Quando muore qualcuno, gli abitanti del villaggio non possono visitare la famiglia del defunto per 100 giorni per paura della morte. Tutte le cose appartenenti al defunto vengono poste accanto alla tomba, il corpo avvolto in fasci di bambù e trasportato al cimitero.
Intanto insegniamo alla gente, passo dopo passo, come curare l’igiene personale, come trattare il cibo in modo sano e accudire ai malati con uno spirito di servizio.
Cosa le ha insegnato l’esperienza vissuta nelle comunità indigene?

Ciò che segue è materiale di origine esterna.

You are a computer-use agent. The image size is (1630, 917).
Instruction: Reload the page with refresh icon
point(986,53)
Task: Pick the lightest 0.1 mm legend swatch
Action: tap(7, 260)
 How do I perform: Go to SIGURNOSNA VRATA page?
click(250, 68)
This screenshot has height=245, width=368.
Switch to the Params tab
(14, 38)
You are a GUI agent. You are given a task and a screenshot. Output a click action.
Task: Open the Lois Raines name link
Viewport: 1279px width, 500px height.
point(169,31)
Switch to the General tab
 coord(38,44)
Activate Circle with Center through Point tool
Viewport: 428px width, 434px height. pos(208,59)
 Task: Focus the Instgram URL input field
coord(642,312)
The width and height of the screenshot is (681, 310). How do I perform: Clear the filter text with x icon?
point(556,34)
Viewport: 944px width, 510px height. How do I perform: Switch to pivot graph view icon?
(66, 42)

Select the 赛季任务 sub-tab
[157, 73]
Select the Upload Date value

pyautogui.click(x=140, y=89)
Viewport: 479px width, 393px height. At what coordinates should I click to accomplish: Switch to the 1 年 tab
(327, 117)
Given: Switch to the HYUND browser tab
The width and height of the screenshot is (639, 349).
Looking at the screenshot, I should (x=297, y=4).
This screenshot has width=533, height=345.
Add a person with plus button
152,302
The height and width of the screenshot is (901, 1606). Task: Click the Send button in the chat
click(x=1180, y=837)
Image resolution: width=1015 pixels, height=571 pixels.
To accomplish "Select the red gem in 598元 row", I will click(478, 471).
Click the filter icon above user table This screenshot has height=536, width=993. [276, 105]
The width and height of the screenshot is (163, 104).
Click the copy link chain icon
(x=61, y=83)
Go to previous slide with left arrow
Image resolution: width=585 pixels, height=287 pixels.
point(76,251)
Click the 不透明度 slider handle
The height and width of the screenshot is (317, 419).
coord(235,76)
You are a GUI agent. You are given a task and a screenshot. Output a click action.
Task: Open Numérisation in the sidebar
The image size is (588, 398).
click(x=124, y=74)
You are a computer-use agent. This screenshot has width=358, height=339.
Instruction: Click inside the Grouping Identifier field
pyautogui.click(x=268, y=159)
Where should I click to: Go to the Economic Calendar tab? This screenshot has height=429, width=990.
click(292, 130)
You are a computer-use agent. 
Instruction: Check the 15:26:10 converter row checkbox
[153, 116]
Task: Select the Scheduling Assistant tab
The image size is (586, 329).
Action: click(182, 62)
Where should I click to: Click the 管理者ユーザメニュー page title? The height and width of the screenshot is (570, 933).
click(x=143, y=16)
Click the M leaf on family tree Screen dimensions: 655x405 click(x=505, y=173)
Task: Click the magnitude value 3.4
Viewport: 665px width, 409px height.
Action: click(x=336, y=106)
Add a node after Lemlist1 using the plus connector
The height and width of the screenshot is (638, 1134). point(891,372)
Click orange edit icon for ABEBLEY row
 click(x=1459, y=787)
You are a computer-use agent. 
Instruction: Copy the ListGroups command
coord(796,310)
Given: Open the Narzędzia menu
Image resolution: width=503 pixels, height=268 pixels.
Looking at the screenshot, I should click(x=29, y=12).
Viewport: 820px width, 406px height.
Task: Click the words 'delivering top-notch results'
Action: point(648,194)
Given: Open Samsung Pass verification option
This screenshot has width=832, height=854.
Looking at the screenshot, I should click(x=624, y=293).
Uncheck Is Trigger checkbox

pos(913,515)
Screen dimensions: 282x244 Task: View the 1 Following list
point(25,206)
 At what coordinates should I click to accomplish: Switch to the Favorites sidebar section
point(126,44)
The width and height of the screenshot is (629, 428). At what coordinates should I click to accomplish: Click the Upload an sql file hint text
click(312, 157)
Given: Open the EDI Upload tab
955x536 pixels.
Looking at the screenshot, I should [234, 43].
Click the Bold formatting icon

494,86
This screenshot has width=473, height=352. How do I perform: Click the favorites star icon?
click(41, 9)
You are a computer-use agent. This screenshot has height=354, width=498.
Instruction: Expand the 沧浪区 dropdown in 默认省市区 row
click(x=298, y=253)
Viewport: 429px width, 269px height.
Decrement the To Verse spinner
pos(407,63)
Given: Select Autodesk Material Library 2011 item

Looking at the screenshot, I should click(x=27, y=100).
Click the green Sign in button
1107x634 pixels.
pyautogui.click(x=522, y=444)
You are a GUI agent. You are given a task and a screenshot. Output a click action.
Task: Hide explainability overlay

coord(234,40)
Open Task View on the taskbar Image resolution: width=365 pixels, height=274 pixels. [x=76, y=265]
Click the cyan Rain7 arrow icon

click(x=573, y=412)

Prima di tutto che dobbiamo farci indigeni fra gli indigeni: vivere con loro, mangiare con loro, parlare il loro idioma e, soprattutto, dobbiamo amarli. Sono molto contenti che impariamo la loro lingua e si sentono orgogliosi quando possono insegnarcela. Questa è senza dubbio la via più rapida per conquistarsi l’affetto e la fiducia della gente.
Quando andiamo in un villaggio e parliamo la lingua del posto, siamo accolti come parenti. Se domandiamo qualcosa in vietnamita, la gente spesso tace o evita di rispondere.
Sono persone che non amano i ragionamenti complessi, formalità e cerimonie. Sono semplici, onesti, molto sinceri e fedeli. Per questo non possiamo mai tradire la loro fiducia. Se si manca, anche una sola volta, alla parola data, si perde per sempre la fiducia che hanno posto in noi.